Across all the entries, tally the lines holding the word "will", and give the number by itself.

▸ DATASET CONTENT:
Segment Open
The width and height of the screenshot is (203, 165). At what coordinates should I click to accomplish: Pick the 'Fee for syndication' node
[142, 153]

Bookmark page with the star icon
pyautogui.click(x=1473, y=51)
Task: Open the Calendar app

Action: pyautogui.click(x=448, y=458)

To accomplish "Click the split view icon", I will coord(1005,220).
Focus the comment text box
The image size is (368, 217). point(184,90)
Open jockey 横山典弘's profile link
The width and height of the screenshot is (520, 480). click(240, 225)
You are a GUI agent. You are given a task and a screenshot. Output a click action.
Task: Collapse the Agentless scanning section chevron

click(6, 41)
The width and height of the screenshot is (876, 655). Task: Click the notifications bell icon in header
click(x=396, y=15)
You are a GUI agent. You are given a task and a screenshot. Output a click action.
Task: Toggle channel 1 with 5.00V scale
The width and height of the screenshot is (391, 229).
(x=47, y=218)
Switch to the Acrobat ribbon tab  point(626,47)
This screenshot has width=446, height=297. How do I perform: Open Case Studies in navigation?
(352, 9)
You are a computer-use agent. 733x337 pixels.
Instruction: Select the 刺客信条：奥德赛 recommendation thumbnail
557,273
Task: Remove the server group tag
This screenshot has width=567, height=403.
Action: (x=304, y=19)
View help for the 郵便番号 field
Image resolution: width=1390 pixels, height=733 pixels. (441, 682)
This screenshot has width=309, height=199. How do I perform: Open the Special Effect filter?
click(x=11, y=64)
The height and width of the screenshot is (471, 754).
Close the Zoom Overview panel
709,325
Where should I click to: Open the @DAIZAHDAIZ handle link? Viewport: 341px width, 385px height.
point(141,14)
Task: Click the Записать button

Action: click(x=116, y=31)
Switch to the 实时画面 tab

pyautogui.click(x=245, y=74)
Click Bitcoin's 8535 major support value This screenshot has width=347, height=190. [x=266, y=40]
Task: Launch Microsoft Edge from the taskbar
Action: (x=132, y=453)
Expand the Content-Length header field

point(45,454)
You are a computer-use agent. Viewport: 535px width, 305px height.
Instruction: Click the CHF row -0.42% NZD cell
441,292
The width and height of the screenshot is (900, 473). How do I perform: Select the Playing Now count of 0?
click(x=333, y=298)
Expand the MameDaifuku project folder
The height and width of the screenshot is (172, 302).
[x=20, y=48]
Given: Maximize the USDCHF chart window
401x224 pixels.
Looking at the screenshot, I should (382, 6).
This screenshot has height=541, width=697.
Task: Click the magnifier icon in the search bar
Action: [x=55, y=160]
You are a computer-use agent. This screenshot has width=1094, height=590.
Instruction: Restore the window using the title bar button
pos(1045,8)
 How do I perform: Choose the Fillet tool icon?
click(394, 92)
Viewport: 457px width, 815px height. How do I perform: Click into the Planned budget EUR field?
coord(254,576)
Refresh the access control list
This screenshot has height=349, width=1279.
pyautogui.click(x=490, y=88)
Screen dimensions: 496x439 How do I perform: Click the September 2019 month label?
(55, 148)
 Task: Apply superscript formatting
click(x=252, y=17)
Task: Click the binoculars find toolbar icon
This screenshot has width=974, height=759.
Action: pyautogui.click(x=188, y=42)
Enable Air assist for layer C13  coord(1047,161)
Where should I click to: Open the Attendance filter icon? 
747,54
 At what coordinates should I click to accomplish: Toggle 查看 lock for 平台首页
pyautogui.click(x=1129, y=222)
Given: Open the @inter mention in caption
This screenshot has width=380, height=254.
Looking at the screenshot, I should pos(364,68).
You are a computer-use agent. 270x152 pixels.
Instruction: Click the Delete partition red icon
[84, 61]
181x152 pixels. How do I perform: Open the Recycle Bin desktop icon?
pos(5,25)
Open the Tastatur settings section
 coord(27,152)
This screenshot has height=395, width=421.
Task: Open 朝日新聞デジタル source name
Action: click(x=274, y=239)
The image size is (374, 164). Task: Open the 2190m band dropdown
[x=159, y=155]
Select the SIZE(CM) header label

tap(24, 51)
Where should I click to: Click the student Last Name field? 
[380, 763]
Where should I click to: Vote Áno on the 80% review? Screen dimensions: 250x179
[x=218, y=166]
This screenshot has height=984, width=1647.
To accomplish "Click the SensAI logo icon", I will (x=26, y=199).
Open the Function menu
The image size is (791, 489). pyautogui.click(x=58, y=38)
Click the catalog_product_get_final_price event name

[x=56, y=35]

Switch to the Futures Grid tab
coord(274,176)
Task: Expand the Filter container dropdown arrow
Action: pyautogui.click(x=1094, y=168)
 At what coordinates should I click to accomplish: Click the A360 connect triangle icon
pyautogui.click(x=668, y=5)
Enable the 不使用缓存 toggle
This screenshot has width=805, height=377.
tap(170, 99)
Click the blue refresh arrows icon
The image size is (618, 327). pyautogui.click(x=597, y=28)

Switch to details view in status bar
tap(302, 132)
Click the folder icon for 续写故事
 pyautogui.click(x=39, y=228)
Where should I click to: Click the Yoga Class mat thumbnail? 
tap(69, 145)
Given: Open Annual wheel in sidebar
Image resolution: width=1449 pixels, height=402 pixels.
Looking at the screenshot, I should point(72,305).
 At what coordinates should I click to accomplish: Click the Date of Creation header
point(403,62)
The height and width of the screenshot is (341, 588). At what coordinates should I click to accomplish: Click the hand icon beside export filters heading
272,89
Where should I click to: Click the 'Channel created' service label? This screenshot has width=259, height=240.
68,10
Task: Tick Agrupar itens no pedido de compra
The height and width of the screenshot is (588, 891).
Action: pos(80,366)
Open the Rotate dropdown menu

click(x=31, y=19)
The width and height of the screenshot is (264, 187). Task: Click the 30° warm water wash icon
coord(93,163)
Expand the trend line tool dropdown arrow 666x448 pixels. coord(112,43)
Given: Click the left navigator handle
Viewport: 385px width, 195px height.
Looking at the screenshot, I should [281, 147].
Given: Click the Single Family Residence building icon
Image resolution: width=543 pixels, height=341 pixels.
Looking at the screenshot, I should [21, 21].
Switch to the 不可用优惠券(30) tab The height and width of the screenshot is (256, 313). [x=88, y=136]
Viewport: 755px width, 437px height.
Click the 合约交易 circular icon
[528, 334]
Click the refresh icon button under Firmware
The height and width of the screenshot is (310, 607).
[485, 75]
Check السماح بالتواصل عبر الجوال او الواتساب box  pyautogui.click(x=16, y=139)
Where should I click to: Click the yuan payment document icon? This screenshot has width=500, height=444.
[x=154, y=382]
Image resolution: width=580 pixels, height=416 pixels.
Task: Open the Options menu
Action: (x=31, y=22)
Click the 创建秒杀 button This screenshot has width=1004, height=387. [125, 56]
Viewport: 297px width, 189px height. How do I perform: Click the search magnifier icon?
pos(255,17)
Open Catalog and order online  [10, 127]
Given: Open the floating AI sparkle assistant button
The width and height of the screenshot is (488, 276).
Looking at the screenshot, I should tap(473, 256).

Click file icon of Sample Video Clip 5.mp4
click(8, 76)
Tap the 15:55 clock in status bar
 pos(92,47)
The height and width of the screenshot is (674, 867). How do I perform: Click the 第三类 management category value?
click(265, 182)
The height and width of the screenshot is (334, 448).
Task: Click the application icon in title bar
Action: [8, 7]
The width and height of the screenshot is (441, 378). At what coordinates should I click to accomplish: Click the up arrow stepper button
Segment Closed
▸ REPLY:
2